If the answer to any of these questions is “yes” or “possibly”, a thorough analysis is required.

The role of training

Staff awareness of these prohibitions is essential. The AI literacy obligation (Article 4) necessarily includes understanding what is prohibited. A staff member who does not know that using emotion recognition in a professional context is illegal cannot report non-compliant use.

Training your teams on these prohibitions is not optional — it is a precondition for any responsible AI governance. In the UK, the ICO and the UK AI Safety Institute have reinforced this message, emphasising that organisations must equip their workforce to identify and report non-compliant AI uses.

📄AI Act Article 4: the AI training obligation explained

Penalties

Prohibited practices are subject to the highest tier of penalties under the AI Act: up to EUR 35 million or 7% of annual worldwide turnover, whichever is higher. These are the heaviest fines ever set by European digital regulation — higher than those under the GDPR.

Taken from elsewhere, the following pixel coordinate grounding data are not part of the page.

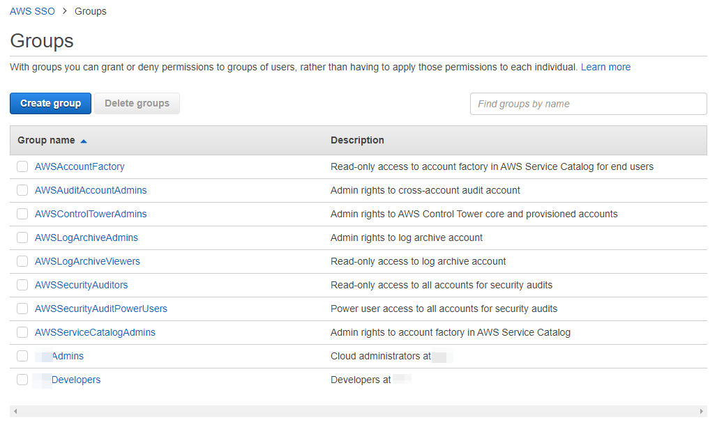Click the ascending sort arrow beside Group name
Image resolution: width=717 pixels, height=436 pixels.
pos(84,140)
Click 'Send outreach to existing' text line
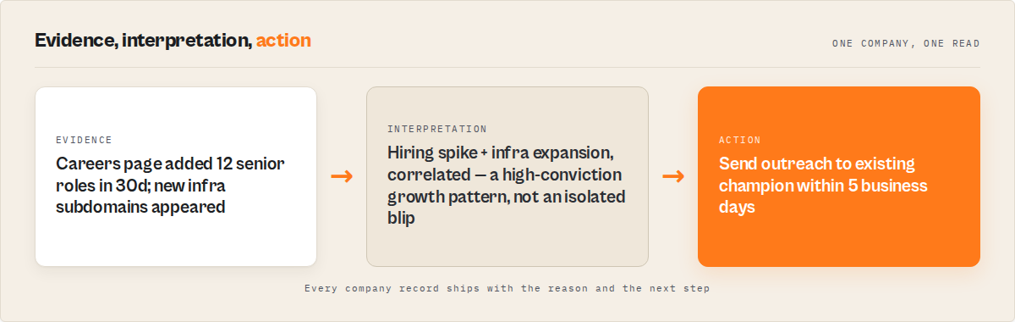The height and width of the screenshot is (322, 1015). [x=817, y=164]
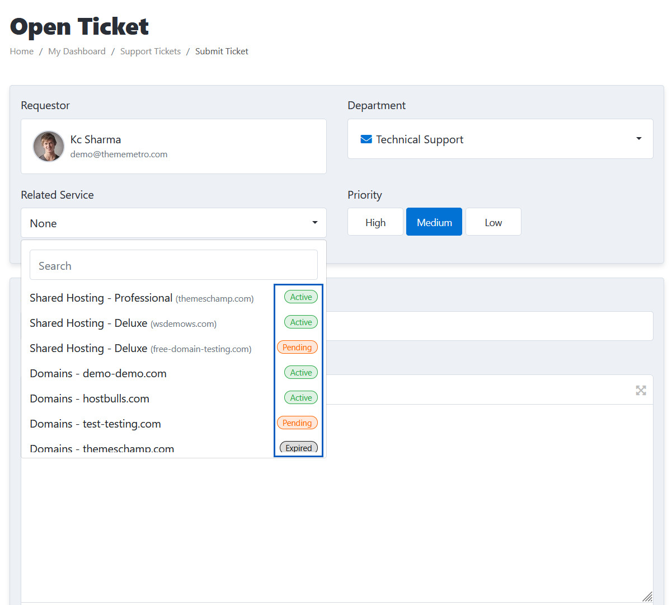The width and height of the screenshot is (672, 605).
Task: Open My Dashboard breadcrumb link
Action: tap(77, 51)
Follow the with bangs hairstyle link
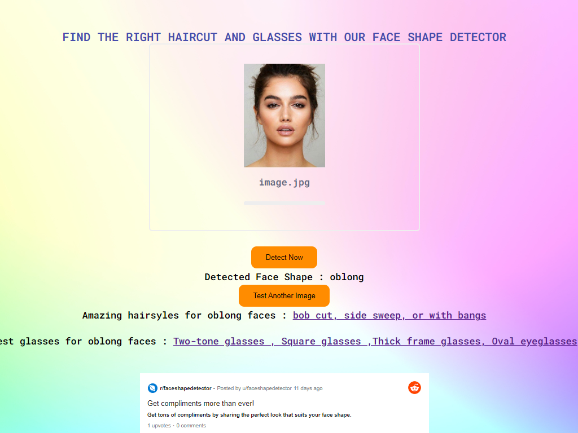578x433 pixels. pos(457,316)
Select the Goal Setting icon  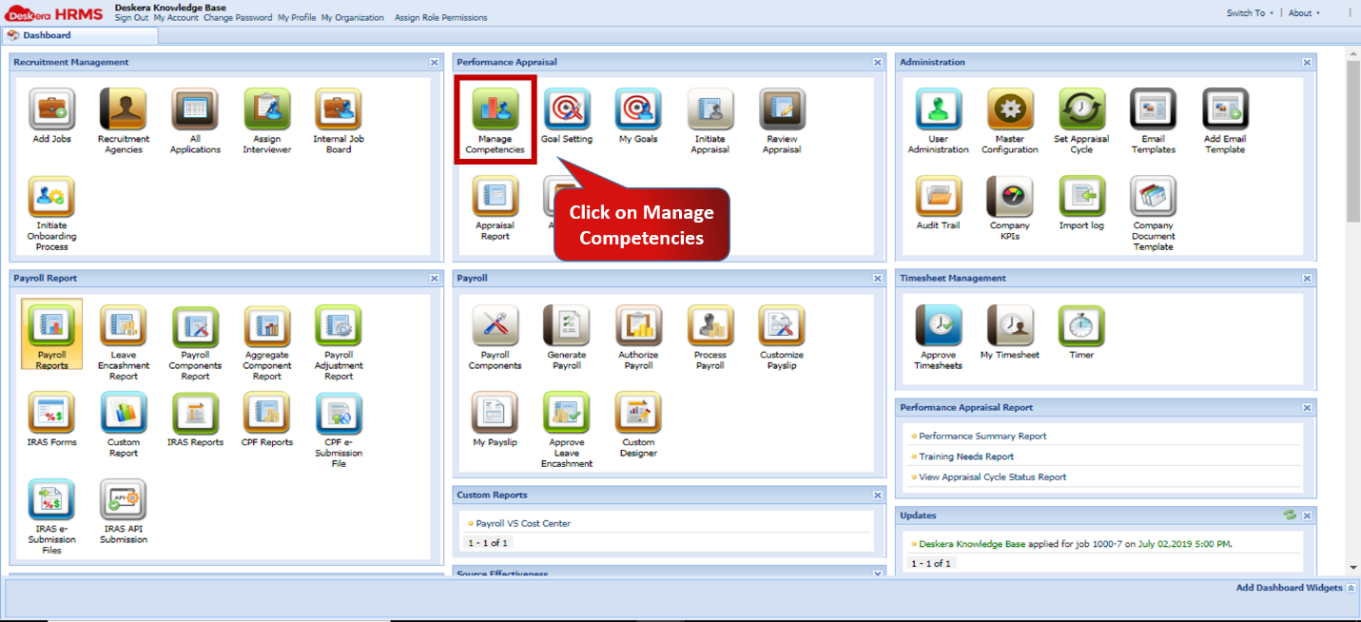(566, 109)
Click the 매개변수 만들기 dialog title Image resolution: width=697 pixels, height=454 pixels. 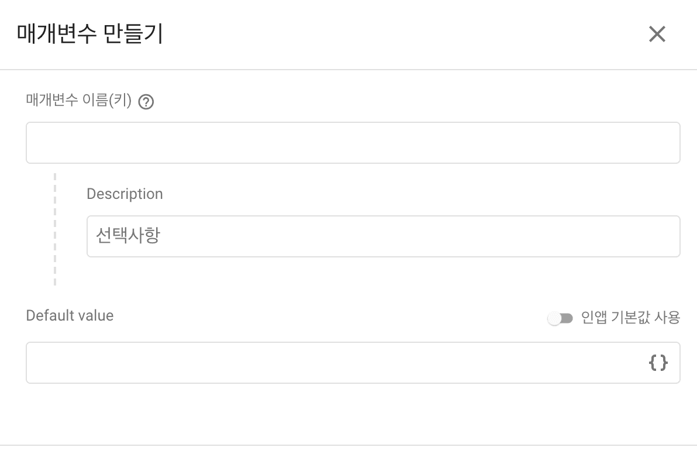point(90,34)
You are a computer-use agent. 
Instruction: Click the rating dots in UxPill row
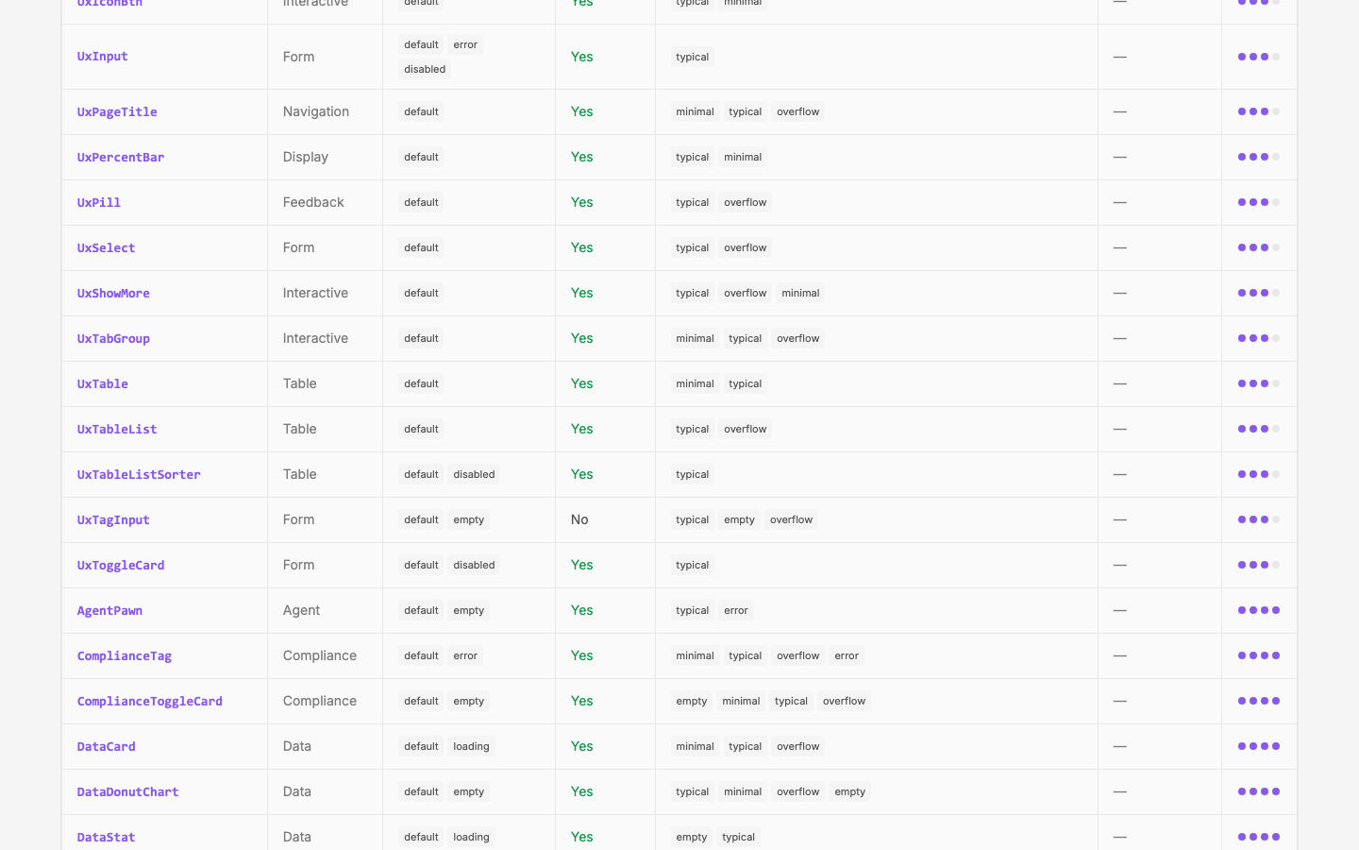[x=1259, y=202]
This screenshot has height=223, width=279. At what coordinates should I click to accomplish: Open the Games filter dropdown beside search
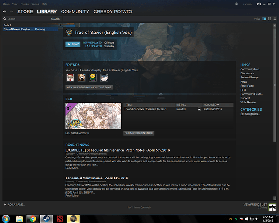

Ce que ça implique pour vous

The prohibitions in Article 5 have been in force since 1 February 2025. Social scoring, AI-driven manipulation, emotion recognition in the workplace: these practices are now illegal, with penalties of up to EUR 35 million. The challenge for businesses is twofold: verify immediately that no AI tool in use crosses these red lines, and train your teams to recognise prohibited uses before an incident occurs.